The German title of the film translates to The Sky over Berlin. In the sky are angels—not heavenly emissaries, but secular beings, who, like Superman, eavesdrop on our babble of chatter, complaints, and regrets, and swoop in to lend a non-judgmental, comforting, and invisible hand. (Composer Jurgen Knieper used cellos, rather than harps, to make the angels less god-like.) The story, largely improvised by Wenders but with voiceover narration, poetry, and dialogue by the Austrian playwright and novelist Peter Handke, concerns two angels, Damiel (Bruno Ganz) and Cassiel (Otto Sander). Cassiel hangs back, observing and recording human behavior, and finds a good subject in the aged storyteller Homer (played by the veteran character actor Curt Bois, familiar from Casablanca, in his last role). Damiel, meanwhile, is drawn to direct human experience, including an afterlife-changing encounter on a film set with the American actor Peter Falk, who plays himself. He finds himself longing to leave behind the monochrome world of the angels once he meets the beguiling but lonely trapeze artist Marion (played by Wenders’ then-girlfriend, Solveig Donmartin).
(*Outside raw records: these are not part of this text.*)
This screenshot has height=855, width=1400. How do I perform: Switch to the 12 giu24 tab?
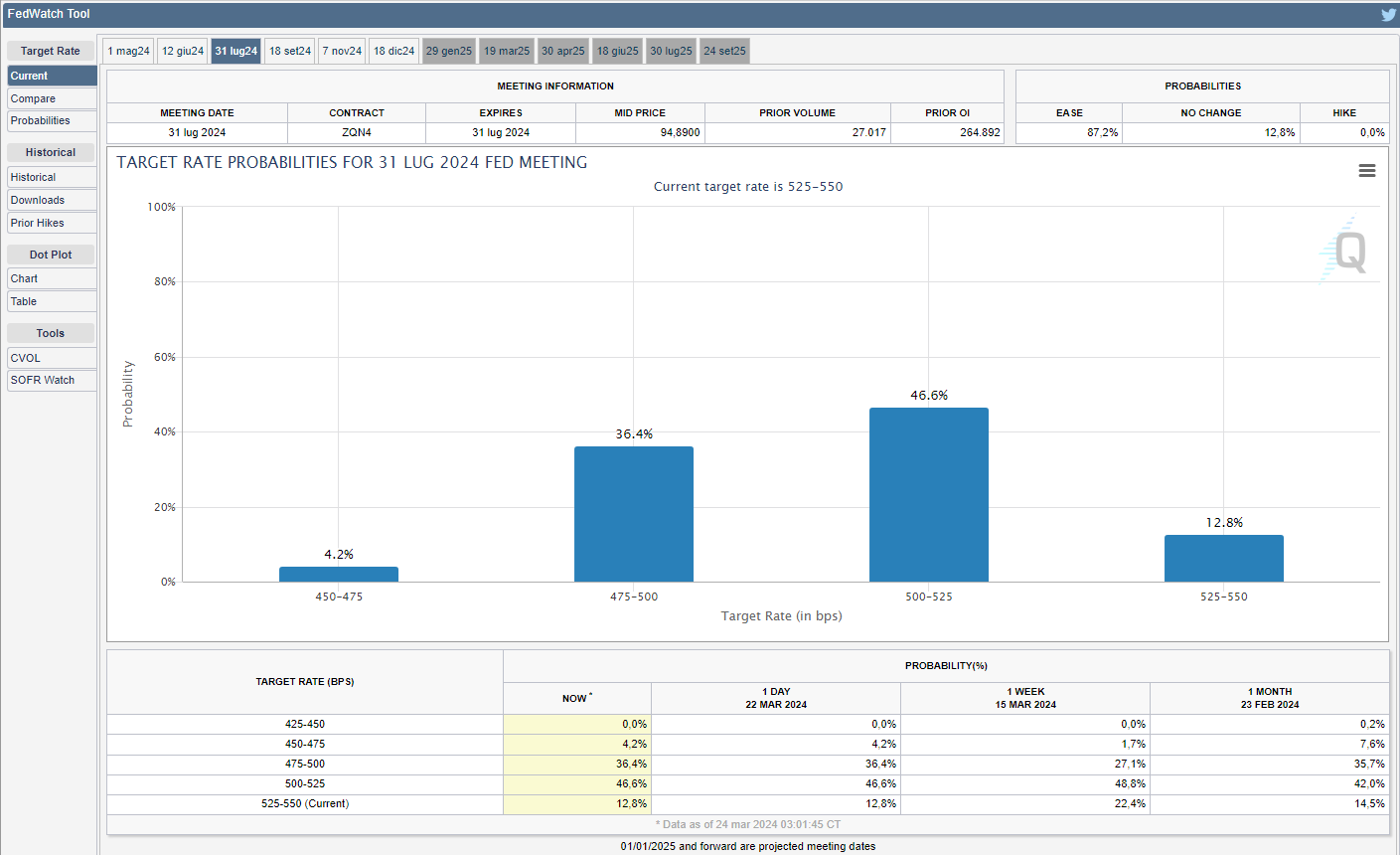(183, 51)

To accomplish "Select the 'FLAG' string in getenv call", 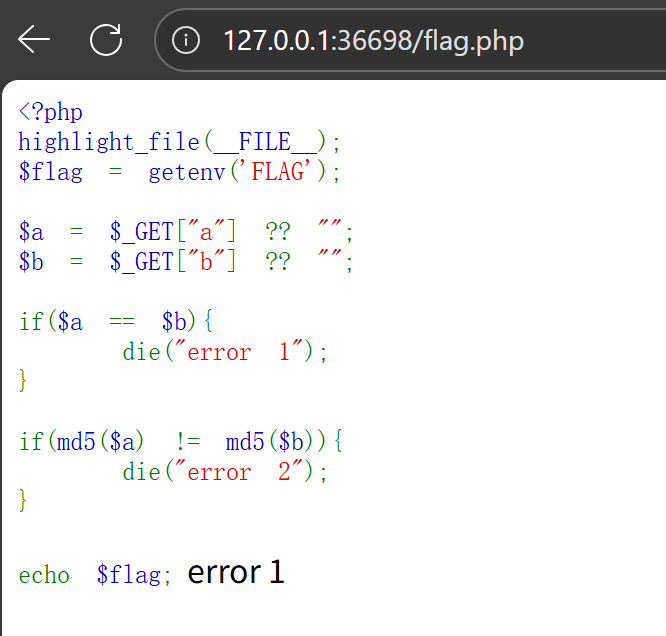I will pyautogui.click(x=284, y=172).
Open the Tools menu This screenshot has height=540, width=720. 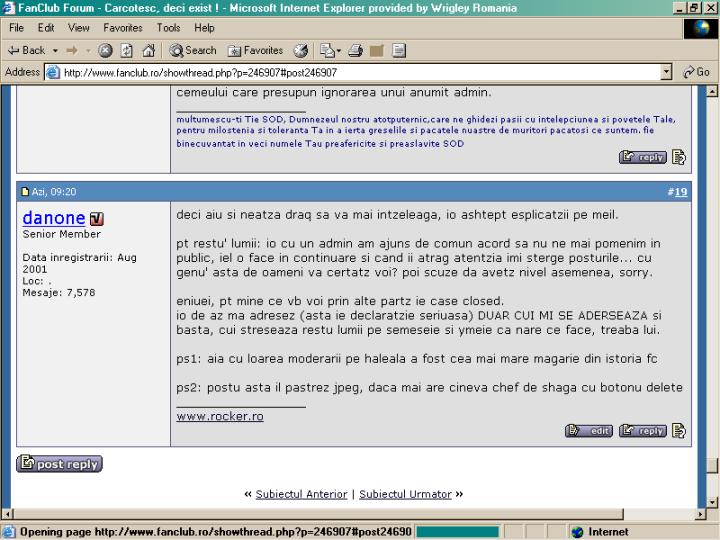tap(168, 28)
Wings of Desire, which won Wenders the best director prize at Cannes, was an arthouse smash in 1987, but I can’t say I was crazy about it. Back then I preferred films with meatier storylines; I wasn’t into films that primarily gave off a vibe. And I still don’t like it as much as the films that established Wenders as a ranking member, along with Werner Herzog and Rainer Werner Fassbinder, of the revolutionary German cinema of the 70s, like Alice in the Cities (1974) and The American Friend (1977). A movie with angels, circuses, and an improvised script can’t help but be whimsical, or fall in love with itself, and Wings of Desire is guilty on both counts. (more…)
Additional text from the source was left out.